Excerpted passage:
==================================================

On Thursday, ET's Keltie Knight caught up with the Riverdaleactor at the premiere of his latest flick, Five Feet Apart, and he discussed his role on the iconic sitcom, which will celebrate its 25th anniversary in September. Sprouse played Ross Geller's (David Schwimmer) son, Ben, in the series from 2000 to 2002.
"I remember a lot. I remember being infatuated with Jennifer Aniston," he admitted of the actress, who played Rachel Green, Ross' on-again, off-again love interest on the show.
"I remember as a kid being quite intimidated 'cause it was, at the point that I had stepped on, it was a really well-oiled machine and it was a bunch of older actors and I was the youngest actor there," he continued.
"But I remember everyone treating me so kindly. I mean truly," he added. "And getting to meet a lot of cool people behind the scenes."
Now that he's all grown up, Sprouse is a heartthrob himself in the role of Jughead Jones on The CW's Riverdale, and on Thursday night, he and his co-star and real-life girlfriend, Lili Reinhart, made a rare red carpet appearance.
The 26-year-old actor also spoke to ET about his latest movie, Five Feet Apart, which also stars Haley Lu Richardson. The film follows Sprouse and Richardson, a pair of teenagers with life-threatening illnesses who fall in love in the hospital.
"The most important thing about this movie is that it's bringing awareness to cystic fibrosis, which is a rather underrepresented disease," Sprouse said of the disease that both teenagers have in the movie. "I think also it's really a movie about hope. It's no new thing, the star-crossed lover motif... I think the fact that we can utilize it and and take this narrative and and find an ability to bring awareness to cystic fibrosis through that star-crossed lover narrative is something important for me."

==================================================

Extracted information:
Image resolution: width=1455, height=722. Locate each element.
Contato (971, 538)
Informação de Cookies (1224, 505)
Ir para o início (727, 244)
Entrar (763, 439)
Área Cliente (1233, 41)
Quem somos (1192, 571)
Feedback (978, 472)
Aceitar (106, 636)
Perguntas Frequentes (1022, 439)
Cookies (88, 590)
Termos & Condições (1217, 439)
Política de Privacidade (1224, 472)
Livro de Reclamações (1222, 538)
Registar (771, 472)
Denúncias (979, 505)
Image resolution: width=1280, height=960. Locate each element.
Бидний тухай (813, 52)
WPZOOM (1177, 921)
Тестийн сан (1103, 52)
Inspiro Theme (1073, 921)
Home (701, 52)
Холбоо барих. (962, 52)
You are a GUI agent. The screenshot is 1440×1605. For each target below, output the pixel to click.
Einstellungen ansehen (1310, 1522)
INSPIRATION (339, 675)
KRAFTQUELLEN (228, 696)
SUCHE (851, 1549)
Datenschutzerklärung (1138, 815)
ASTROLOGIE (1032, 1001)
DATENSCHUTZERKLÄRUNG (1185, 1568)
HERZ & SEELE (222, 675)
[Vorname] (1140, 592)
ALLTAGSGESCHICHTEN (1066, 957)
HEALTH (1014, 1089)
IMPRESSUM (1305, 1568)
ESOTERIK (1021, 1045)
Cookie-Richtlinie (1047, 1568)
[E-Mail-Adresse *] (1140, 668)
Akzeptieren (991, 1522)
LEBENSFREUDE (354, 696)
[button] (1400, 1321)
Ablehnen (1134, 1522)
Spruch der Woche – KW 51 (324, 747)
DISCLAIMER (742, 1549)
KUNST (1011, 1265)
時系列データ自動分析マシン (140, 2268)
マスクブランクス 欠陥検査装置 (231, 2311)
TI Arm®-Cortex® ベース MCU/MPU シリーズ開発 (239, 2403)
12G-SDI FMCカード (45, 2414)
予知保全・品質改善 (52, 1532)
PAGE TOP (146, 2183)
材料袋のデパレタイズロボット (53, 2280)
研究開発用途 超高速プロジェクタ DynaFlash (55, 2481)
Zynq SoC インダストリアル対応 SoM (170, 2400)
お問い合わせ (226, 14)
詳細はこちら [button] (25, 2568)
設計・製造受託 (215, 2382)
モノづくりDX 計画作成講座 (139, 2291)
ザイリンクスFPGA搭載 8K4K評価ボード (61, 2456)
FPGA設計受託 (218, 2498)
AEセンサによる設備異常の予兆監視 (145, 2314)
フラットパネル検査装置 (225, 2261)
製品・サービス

==================================================

Exercise: Continue the article about Sprouse and Five Feet Apart from its final sentence. The records are separate material and are unrelated to the article.

Exercise answer:
Sprouse also had glowing words for the film's director, Jane the Virgin's Justin Baldoni.
"He's the reason I signed on in the first place. His passion, his knowledge about cystic fibrosis was the most reassuring thing about the process," Sprouse said. "It's easy within a movie like this, and within Hollywood in general, to sort of over romanticize something that can be incendiary... a disease or an illness that real people live with, and a real community of people live with."
"You need to trust the director, and you need to trust that we all have the same mission statement, and you need to be able to make sure that once you wipe your hands clean of the set, which is really the only thing you can do as an actor, the post production cycle is gonna honor what you did," he continued. "I felt full trust in Justin."